I am trying to run a sample application locally using: Scala (2.11), Spark(2.3.0) with streamset api version 3.8.0.

(I am trying to run a spark transformation as described in this tutorial: https://github.com/streamsets/tutorials/blob/master/tutorial-spark-transformer-scala/readme.md )

First I create a JavaRDD[Record], something like:

val testrecord = spark.read.json("...path to json file").toJavaRDD.asInstanceOf[JavaRDD[Record]]

Then I pass this JavaRDD[Record] to the transform method in DTStream class:

new DTStream().transform(testrecord)

The Transform method in the DTStream class itself is very simple:

@override def transform(javaRDD: JavaRDD[Record]): TransformResult = {

val recordRDD = javaRDD.rdd

val resultMessage = recordRDD.map((record) => record) //Just trying to pass incoming record as outgoing record - no transformation at all.

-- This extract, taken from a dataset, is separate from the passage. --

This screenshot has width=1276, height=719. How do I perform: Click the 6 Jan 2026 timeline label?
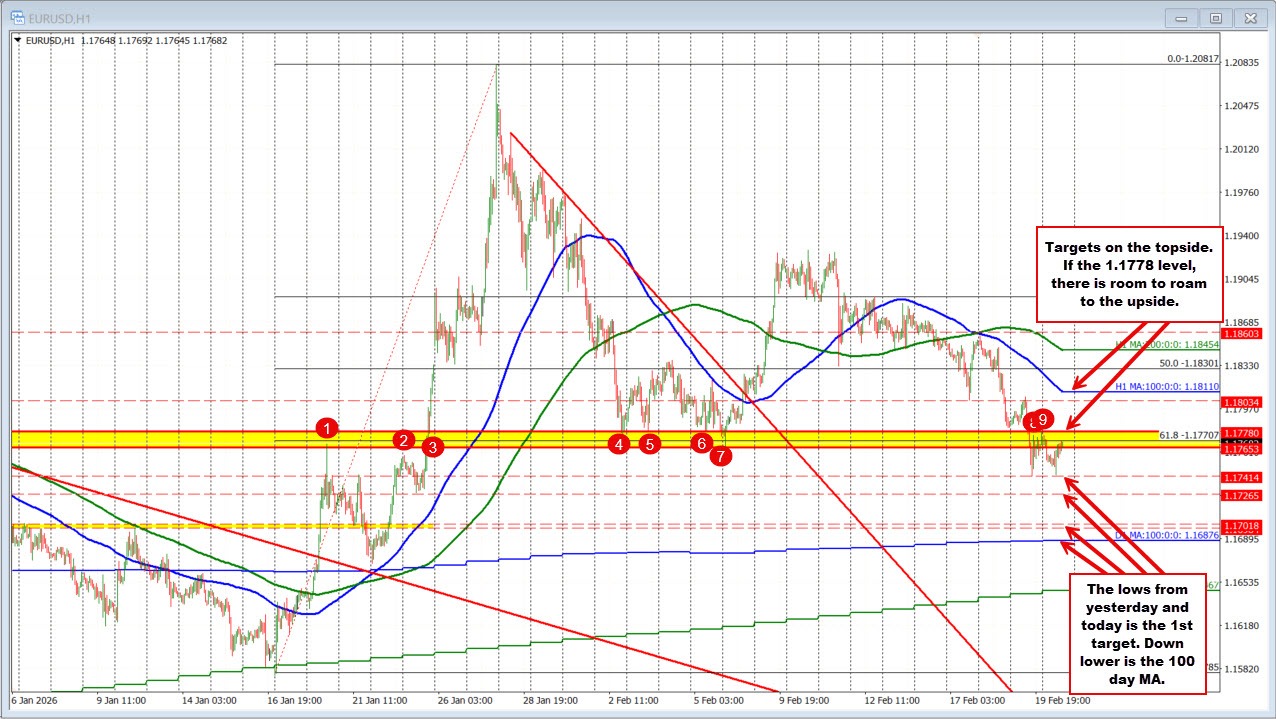coord(33,702)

new TransformResult (resultMessage.toJavaRDD, error) // where error is already defined as a JavaPairRDD.


}

When I try this simple code out, I am getting the following exception exactly at this line:

val resultMessage = recordRDD.map((record) => record)
java.lang.ClassCastException: org.apache.spark.sql.catalyst.expressions.GenericRowWithSchema cannot be cast to com.streamsets.pipeline.api.Record.

Any pointers as to why I may be getting this and how to resolve? Thanks in advance.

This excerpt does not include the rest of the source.